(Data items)

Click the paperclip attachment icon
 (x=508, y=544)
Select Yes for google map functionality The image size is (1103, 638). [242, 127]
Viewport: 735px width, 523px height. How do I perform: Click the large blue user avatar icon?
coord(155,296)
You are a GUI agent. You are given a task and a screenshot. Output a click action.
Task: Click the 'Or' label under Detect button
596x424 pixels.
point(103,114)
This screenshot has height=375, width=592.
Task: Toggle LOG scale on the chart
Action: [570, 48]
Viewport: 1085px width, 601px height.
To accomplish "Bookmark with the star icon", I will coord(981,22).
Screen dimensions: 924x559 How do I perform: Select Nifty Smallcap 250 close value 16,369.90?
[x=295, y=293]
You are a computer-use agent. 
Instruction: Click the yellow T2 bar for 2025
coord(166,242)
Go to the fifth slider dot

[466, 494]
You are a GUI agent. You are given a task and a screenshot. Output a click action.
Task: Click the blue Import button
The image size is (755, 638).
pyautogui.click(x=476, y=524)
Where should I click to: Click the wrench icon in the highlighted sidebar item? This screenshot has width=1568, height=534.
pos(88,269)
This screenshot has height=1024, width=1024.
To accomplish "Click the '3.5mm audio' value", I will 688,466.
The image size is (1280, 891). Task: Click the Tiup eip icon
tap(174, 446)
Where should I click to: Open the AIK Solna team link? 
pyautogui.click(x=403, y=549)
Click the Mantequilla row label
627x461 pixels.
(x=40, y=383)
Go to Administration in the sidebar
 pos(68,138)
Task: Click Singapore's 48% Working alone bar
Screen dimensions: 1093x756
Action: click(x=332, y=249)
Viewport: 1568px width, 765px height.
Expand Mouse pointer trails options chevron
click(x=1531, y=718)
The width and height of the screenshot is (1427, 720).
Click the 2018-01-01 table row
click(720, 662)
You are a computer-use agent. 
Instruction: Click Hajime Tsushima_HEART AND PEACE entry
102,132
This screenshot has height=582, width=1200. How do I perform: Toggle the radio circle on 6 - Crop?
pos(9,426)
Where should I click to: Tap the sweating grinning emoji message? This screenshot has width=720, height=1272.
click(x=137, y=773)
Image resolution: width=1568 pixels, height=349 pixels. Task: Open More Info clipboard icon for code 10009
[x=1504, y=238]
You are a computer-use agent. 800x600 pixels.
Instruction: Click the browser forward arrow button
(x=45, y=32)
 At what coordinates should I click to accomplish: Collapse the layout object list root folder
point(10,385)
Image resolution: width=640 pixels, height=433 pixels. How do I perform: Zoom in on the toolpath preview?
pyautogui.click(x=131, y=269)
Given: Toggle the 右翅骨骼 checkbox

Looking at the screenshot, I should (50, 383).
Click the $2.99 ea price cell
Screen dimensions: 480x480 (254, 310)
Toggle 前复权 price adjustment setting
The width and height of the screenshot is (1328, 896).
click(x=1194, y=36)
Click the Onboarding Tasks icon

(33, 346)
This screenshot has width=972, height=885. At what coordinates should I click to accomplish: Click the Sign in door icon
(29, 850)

Exercise goal: Copy out the full set of entries without altering anything.

Final answer:
Click the paperclip attachment icon
 (x=508, y=544)
Select Yes for google map functionality The image size is (1103, 638). [242, 127]
Viewport: 735px width, 523px height. How do I perform: Click the large blue user avatar icon?
coord(155,296)
You are a GUI agent. You are given a task and a screenshot. Output a click action.
Task: Click the 'Or' label under Detect button
596x424 pixels.
point(103,114)
This screenshot has height=375, width=592.
Task: Toggle LOG scale on the chart
Action: [570, 48]
Viewport: 1085px width, 601px height.
To accomplish "Bookmark with the star icon", I will coord(981,22).
Screen dimensions: 924x559 How do I perform: Select Nifty Smallcap 250 close value 16,369.90?
[x=295, y=293]
You are a computer-use agent. 
Instruction: Click the yellow T2 bar for 2025
coord(166,242)
Go to the fifth slider dot

[466, 494]
You are a GUI agent. You are given a task and a screenshot. Output a click action.
Task: Click the blue Import button
The image size is (755, 638).
pyautogui.click(x=476, y=524)
Where should I click to: Click the wrench icon in the highlighted sidebar item? This screenshot has width=1568, height=534.
pos(88,269)
This screenshot has height=1024, width=1024.
To accomplish "Click the '3.5mm audio' value", I will 688,466.
The image size is (1280, 891). Task: Click the Tiup eip icon
tap(174, 446)
Where should I click to: Open the AIK Solna team link? 
pyautogui.click(x=403, y=549)
Click the Mantequilla row label
627x461 pixels.
(x=40, y=383)
Go to Administration in the sidebar
 pos(68,138)
Task: Click Singapore's 48% Working alone bar
Screen dimensions: 1093x756
Action: click(x=332, y=249)
Viewport: 1568px width, 765px height.
Expand Mouse pointer trails options chevron
click(x=1531, y=718)
The width and height of the screenshot is (1427, 720).
Click the 2018-01-01 table row
click(720, 662)
You are a computer-use agent. 
Instruction: Click Hajime Tsushima_HEART AND PEACE entry
102,132
This screenshot has height=582, width=1200. How do I perform: Toggle the radio circle on 6 - Crop?
pos(9,426)
Where should I click to: Tap the sweating grinning emoji message? This screenshot has width=720, height=1272.
click(x=137, y=773)
Image resolution: width=1568 pixels, height=349 pixels. Task: Open More Info clipboard icon for code 10009
[x=1504, y=238]
You are a computer-use agent. 800x600 pixels.
Instruction: Click the browser forward arrow button
(x=45, y=32)
 At what coordinates should I click to accomplish: Collapse the layout object list root folder
point(10,385)
Image resolution: width=640 pixels, height=433 pixels. How do I perform: Zoom in on the toolpath preview?
pyautogui.click(x=131, y=269)
Given: Toggle the 右翅骨骼 checkbox

Looking at the screenshot, I should (50, 383).
Click the $2.99 ea price cell
Screen dimensions: 480x480 (254, 310)
Toggle 前复权 price adjustment setting
The width and height of the screenshot is (1328, 896).
click(x=1194, y=36)
Click the Onboarding Tasks icon

(33, 346)
This screenshot has width=972, height=885. At what coordinates should I click to accomplish: Click the Sign in door icon
(29, 850)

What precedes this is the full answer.